Excerpt to read
* * * * * * * * *

Under the Gramm-Leach-Bliley Act, which was enacted in 2000, securities firms and insurance companies that elect to become financial holding companies may acquire banks and other financial institutions. This may significantly change the competitive environment in which the Company and the Banks conduct business. The financial services industry is also likely to become more competitive as further technological advances enable more companies to provide financial services. These technological advances may diminish the importance of depository institutions and other financial intermediaries in the transfer of funds between parties.
Old Second Mortgage faces vigorous competition in its retail operations. Competition for its retail products is principally based on location, convenience, service, quality, reputation and price. Within its retail mortgage banking market, there are approximately four large banks, two national mortgage bankers, and a number of small or mid-sized brokerage operations.

* * * * * * * * *

Given problem 1
Decide whether each statement below agrees with the competition passage, answering yes or no and quoting the words that decide it. (a) The Gramm-Leach-Bliley Act was enacted in 2000. (b) Competition for Old Second Mortgage's retail products is based principally on price alone. (c) Old Second Mortgage's retail mortgage banking market includes three national mortgage bankers.
Given problem 2
Quote the competition passage from the words "Old Second Mortgage" up to and including the words "mid-sized brokerage operations.".

Given material
* * * * * * * * *

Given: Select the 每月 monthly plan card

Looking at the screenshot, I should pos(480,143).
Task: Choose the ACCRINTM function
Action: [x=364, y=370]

* * * * * * * * *

Task solution 1
(a) Yes: "which was enacted in 2000"
(b) No: "principally based on location, convenience, service, quality, reputation and price"
(c) No: "two national mortgage bankers"

Task solution 2
Old Second Mortgage faces vigorous competition in its retail operations. Competition for its retail products is principally based on location, convenience, service, quality, reputation and price. Within its retail mortgage banking market, there are approximately four large banks, two national mortgage bankers, and a number of small or mid-sized brokerage operations.